Un cimetière souterrain ultramoderne inauguré à Jérusalem

 

Si les découvertes archéologiques font souvent la une en Israël, cette nécropole est, elle, totalement moderne. Après trois ans de travaux, ce nouveau lieu de sépulture peut accueillir 8.000 tombes et à terme environ 23.000, selon son concepteur.

Située sous les pentes raides du cimetière Har Hamenuhot ("la montagne du repos"), dans l'ouest de Jérusalem, la nouvelle nécropole, qui devrait s'étendre sur 1,6 km, permet d'inhumer 1.500 personnes par 1.000 m2 au lieu de 300 dans d'autres cimetières sous terre.

"Nous avons creusé et construit un lieu qui allie tradition (juive) et environnement", a expliqué Arik Glazer, directeur de l'entreprise Rolzur.

Spécialisée dans la construction de tunnels et responsable des travaux, l'entreprise, qui s'est associée à la société funéraire de Jérusalem, a préféré creuser sous la montagne plutôt que de l'aplanir, une méthode traditionnellement utilisée pour agrandir les cimetières.

Fascinées et interloquées, des centaines de personnes ont arpenté mercredi les allées de la nécropole, équipée du nec plus ultra d'éclairages, d'ascenseurs et de systèmes de ventilation.

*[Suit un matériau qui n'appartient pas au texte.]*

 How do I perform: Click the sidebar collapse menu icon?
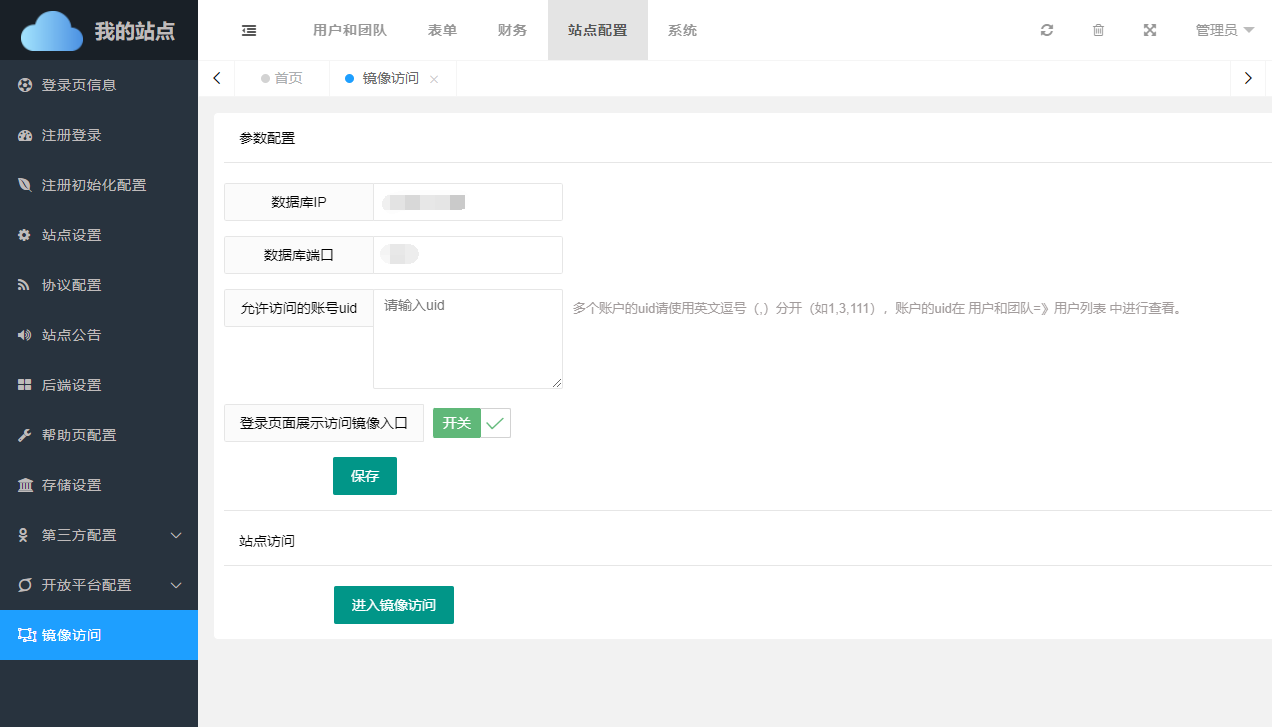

Les dépouilles seront disposées dans des alvéoles aménagées dans la roche, sur trois étages, et dans l'allée centrale.

"Ce genre de sépultures n'existe nulle part ailleurs dans le monde à ma connaissance", a déclaré Hanania Shachor, le directeur des pompes funèbres de Jérusalem, se félicitant d'un projet "novateur".

"Nous avons voulu préserver les terrains où vivent des gens en construisant en sous-sol, et éviter de voir construire de nouveaux cimetières dans la ville", a-t-il expliqué.

 

La pénurie d'espace en Israël force les sociétés funéraires à trouver des solutions nouvelles.

La situation est peut-être plus critique à Jérusalem qu'ailleurs: depuis toujours, les Juifs du monde entier veulent reposer dans la Ville Sainte. Selon la croyance juive, c'est ici que les morts commenceront à ressusciter à la fin des temps.

Le judaïsme traditionnel commande que les défunts soient mis en terre et qu'il est interdit de les déplacer.

C'est pourquoi les concepteurs du cimetière ont veillé à ce que les dépouilles soient disposées dans des alvéoles aménagées dans la roche pour qu'elles restent au contact de la terre.

Mais le nouveau système d'inhumation n'a pas semblé plaire à tous les visiteurs: "Je préfère être sous la terre que dans un mur (de roche)", a chuchoté une dame à l'oreille de son mari.